Hey guys, so I moved recently and started tipping my toes in self-hosting, currently managed to set up Pihole and Jellyfin.
I’m thinking of buying a TV to start enjoying all these cool services over my living room. The thing is, I’m pretty much an absolute beginner, and I’m not sure if there is something I should be aware of when buying a TV.
Since it is a fairly big spend, I would really hate to be locked out of it because of some greedy corporate garbage or something, especially since I would use it only for self-hosting, and I am aware TVs are particularly messy when it comes to this (never have bought one in my life). Could you guys help this lost kid?
Don’t let it connect to the internet.
This. Smart TV’s are horrible. I want my dumb TV back.
When it comes to Samsung, look at their “Pro” TVs, which are intended for businesses to use for digital signage. I’ve never had to deal with any of the very few smart features it has popping up or annoying me in any way.
I’m no expert on picture quality but it looks damned good to me, and it’s supposedly built to run 24/7 and not burn out since as said it’s intended for digital signage.
https://www.amazon.com/dp/B0C9G54G2X
https://www.samsung.com/us/business/displays/pro-tv/explore/
I agree with everyone to not let the TV access the internet.

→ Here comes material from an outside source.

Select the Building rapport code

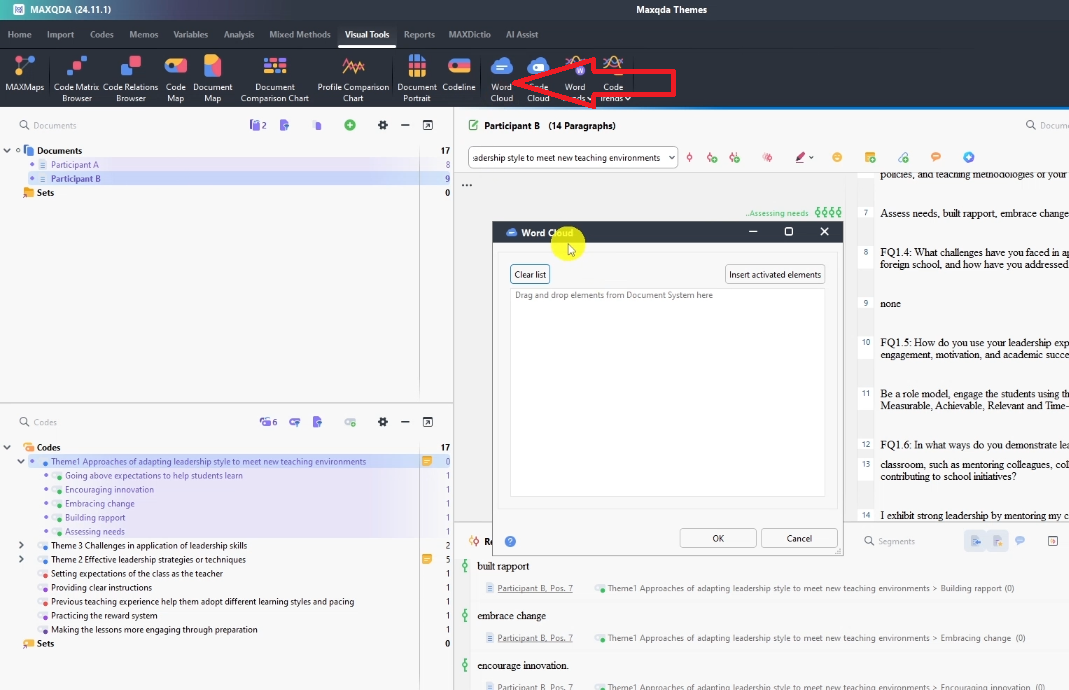(95, 518)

Instead, get a raspberri pi or le potato or the like with LibreElec (or whatever the current successor OS is) running Kodi. Point it at a SMB share and bam.

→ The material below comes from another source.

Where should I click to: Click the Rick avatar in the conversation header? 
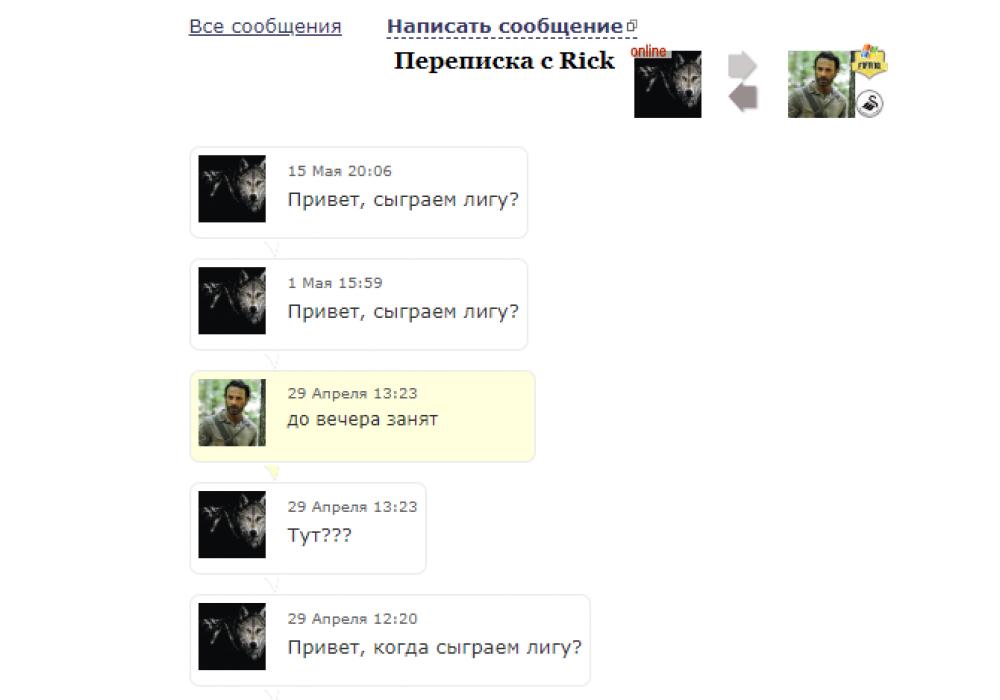[821, 84]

Can a computer monitor with an HDMI port stand in for a TV?
Vizio can remote into their TV’s and run diagnostics and remote factory resets. Made me feel very awkward and now I have to null route all their BS.
I don’t know if this applies to you or not, but if you are like me, and I believe around 10% of the population, stay away from PWM as it will give you big migraines. But that you can only know if you are sensitive to it by encountering one of those screens. If you own a pretty recent mobile phone with OLED or AMOLED, chances are they use PWM and if you are fine with them, you should be ok. But always best to make sure. They never really advertise this so if you can go to a physical store to see the screen or look around the internet before buying that helps.
I just use an Apple TV instead of the built in smart tv and it works well. If you care about hdr my advice would be to avoid Samsung since they refuse to support Dolby vision.
I think only android tvs allow you to have the jellyfin app right on the TV. Samsung Tizen does not have jellyfin in the app store
Have you tried homebrew on LG TVs? https://youtu.be/3pLEwQuidII
I’ve had no issues with my LG OLED. Picture quality is great and the UI doesn’t suck.
With the newer LG TV’s there is a jellyfin all. Ignore the people that say don’t connect it to the internet you probably don’t care and would be annoyed you can’t use the features anyway. For things that don’t have an app through the TV you can also use the browser that’s built in.
Be careful buying android tv boxes as they can be super sketchy way more so than name brand TV’s.
Roku boxes also seem to have an app for jellyfin that has been pretty reliable.
Edit: one annoying thing that seems comma among TV’s is that the ethernet is limited to 100mbps and you’ll get faster speeds through wifi.